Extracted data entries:
┄┄┄┄┄┄┄┄┄┄

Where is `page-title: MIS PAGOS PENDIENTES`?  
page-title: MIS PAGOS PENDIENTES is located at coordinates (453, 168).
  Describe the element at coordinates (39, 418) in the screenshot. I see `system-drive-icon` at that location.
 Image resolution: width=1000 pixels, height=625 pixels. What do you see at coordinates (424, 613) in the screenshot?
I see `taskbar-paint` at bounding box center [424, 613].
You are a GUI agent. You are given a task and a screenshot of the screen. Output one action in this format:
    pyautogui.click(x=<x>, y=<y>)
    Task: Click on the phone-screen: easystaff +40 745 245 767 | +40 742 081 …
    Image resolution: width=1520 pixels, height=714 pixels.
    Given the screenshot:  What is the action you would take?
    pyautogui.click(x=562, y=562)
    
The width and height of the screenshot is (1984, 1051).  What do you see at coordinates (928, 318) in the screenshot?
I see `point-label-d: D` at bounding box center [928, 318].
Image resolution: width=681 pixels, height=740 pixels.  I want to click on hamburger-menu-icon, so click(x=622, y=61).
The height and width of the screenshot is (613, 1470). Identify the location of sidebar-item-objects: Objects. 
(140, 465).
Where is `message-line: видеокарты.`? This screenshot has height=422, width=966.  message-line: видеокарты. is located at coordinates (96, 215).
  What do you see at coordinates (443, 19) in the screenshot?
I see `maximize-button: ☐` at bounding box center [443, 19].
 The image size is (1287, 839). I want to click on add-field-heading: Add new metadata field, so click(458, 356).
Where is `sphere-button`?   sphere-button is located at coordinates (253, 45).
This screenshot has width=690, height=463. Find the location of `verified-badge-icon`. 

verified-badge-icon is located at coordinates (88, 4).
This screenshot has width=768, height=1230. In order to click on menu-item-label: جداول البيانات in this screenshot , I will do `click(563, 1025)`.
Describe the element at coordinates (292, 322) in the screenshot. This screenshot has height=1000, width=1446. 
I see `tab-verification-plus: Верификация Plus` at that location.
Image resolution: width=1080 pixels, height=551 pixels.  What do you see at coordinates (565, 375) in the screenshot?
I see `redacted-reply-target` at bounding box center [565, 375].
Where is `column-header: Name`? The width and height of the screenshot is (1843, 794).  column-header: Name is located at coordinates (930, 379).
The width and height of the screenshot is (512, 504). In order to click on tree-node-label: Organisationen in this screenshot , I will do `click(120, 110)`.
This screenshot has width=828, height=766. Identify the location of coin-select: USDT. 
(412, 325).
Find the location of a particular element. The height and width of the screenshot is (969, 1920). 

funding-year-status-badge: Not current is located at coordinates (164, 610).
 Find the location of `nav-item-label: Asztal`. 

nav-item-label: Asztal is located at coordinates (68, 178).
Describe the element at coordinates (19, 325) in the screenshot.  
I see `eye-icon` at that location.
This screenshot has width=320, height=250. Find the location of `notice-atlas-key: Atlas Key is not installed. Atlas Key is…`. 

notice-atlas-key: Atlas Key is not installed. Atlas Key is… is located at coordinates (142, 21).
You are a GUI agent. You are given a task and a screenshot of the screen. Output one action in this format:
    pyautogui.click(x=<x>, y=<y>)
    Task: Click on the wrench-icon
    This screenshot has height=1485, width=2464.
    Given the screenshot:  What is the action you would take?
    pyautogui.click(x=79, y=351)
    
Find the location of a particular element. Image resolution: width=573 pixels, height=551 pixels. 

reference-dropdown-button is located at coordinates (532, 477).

┄┄┄┄┄┄┄┄┄┄

## [Requirement]
Pick out every line of the data above that contains the string "notice" and copy each one without changes.

## [Response to this task]
This screenshot has width=320, height=250. Find the location of `notice-atlas-key: Atlas Key is not installed. Atlas Key is…`. 
notice-atlas-key: Atlas Key is not installed. Atlas Key is… is located at coordinates (142, 21).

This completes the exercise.